Normally interrupts are disabled by a spinlock_guard
associated with the
predicate state; regardless, this is not the wait queue’s responsibility.
The wait_queue::wake_all()
function wakes up all waiters blocked on a the queue.
It works like this:
wait_queue wq; ...
auto irqs = wq.lock_.lock();
while (auto w = wq.q_.pop_front()) {
w->wake();
}
wq.lock_.unlock(irqs);
This code uses the waiter::wake()
function, which, in our code, just calls
proc::unblock()
:
inline void proc::unblock() {
int s = ps_blocked;
if (pstate_.compare_exchange_strong(s, ps_runnable)) {
cpus[runq_cpu_].enqueue(this);
}
}
You can change waiter::wake()
if you want.
Synchronization
The separation of enqueuing and blocking is key to synchronization here. Let’s enumerate how sleeping and waking up can interleave in this design; we’ll see that every interleaving works OK.

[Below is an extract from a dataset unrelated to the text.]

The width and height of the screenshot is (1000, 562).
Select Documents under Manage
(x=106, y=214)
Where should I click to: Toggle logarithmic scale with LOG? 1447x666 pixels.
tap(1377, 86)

- The waking thread might run before
waiter::prepare
. No problem: the sleeping thread will not block (it will callbreak
to exit the while loop). - The waking thread might run after
waiter::prepare
, but beforewaiter::maybe_block
. No problem: the waking thread resets the sleeping thread’sproc::pstate_
tops_runnable
, so the sleeping thread will not in fact block (either it will not callyield()
, or itsyield()
call will keep it on the run queue). - The waking thread might run after
waiter::maybe_block
. No problem: the waking thread will wake up the sleeping thread as intended.
Convenience methods
Our waiter
class offers some convenience methods for working with wait
queues. For instance, this code waits until x == 3
; it assumes x
is
protected by x_lock
, and changes to x
are signaled on a wait queue wq
.
void wait_for_x() { ...
spinlock_guard guard(x_lock); // protects access to `x`
waiter w;
while (true) {
w.prepare(wq);
if (x == 3) {
break;
}
guard.unlock(); // release `x_lock` while blocking
w.maybe_block();
guard.lock();
}
w.clear();
/* ... do something to `x` ... */
}
This is more simply expressed using waiter::block_until()
and a C++ lambda:
void wait_for_x(proc* p) { ...
spinlock_guard guard(x_lock);
auto irqs = waiter().block_until(wq, [&] () {
// this is called with `x_lock` held
return x == 3;
}, guard);
/* ... do something to `x` ... */
}
The block_until
implementation takes care of all the prepare
, lock
,
unlock
, maybe_block
, and clear
calls.
Tradeoffs
Wait queues are not as integrated with core OS scheduling primitives as blocking mechanisms in other kernels. That means we can imagine using other mechanisms to block, such as a fancy prioritized wait tree. It’s an interesting insight that correct synchronization can be obtained by splitting functionality into pieces, as well as by joining functionality into an atomic step. However, the other kernels’ mechanisms are simpler to specify. (They are just as hard to implement.)
Linux’s implementation of wait queues doesn’t lock as often as Chickadee’s does. Linux developers have reasoned carefully about where locks are truly necessary and where other synchronization primitives suffice.
True blocking is important, but we shouldn’t exaggerate its importance. Many sensible sleep–wakeup mechanisms involve a mix of true blocking and kernel polling (which is much better than user-level polling). This is because it can be expensive and complex to create a wait queue or channel for every specific condition a thread might block upon. Blocking can have high cost, in complexity as well as in queue management and context switches.